▶ **MATERIAL SUPPLIED**
-- Opening Marker --
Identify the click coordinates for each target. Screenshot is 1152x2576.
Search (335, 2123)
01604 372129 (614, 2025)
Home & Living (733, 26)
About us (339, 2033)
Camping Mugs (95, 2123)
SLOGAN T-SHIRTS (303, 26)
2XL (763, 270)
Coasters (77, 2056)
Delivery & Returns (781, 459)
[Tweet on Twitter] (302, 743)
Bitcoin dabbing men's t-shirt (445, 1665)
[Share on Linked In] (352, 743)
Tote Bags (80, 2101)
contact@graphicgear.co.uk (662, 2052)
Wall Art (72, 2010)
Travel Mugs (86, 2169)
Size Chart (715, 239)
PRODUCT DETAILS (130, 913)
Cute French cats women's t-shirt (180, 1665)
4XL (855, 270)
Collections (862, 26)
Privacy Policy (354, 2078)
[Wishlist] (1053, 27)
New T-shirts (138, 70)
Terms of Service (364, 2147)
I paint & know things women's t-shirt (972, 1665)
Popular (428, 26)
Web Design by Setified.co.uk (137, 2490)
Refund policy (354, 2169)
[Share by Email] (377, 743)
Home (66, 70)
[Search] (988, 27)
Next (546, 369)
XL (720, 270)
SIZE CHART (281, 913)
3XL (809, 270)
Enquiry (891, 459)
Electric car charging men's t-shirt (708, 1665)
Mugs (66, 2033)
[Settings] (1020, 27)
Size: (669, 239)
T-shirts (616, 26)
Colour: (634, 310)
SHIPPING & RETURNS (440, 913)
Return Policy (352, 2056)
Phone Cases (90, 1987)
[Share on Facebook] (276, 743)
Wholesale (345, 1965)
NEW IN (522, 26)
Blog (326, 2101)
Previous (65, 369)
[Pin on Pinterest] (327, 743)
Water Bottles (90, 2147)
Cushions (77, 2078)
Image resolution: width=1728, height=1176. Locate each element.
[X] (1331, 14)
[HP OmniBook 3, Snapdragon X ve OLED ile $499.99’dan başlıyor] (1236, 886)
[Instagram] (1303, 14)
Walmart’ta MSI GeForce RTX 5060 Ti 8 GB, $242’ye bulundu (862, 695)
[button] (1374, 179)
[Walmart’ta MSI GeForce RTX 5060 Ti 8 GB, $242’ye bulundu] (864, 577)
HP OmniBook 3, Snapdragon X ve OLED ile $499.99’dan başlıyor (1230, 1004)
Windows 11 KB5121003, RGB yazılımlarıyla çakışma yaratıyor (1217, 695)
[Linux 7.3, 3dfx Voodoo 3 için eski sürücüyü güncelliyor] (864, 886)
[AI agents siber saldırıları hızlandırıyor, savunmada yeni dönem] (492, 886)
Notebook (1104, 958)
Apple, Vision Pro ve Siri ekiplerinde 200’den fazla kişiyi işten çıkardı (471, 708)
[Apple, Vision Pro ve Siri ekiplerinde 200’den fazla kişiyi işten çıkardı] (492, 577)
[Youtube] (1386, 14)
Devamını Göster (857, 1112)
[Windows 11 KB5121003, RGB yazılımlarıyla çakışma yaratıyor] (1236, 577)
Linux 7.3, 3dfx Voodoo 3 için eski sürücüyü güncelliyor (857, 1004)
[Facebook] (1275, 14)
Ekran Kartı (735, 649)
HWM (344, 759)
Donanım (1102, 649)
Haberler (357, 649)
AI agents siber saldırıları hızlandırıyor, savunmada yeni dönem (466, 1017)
-- Closing Marker --
The answer should be an exact copy of the lines from the one containing "Donanım (1102, 649)" through the last line of the entries, both included.

▶ **EXPECTED ANSWER**
Donanım (1102, 649)
Haberler (357, 649)
AI agents siber saldırıları hızlandırıyor, savunmada yeni dönem (466, 1017)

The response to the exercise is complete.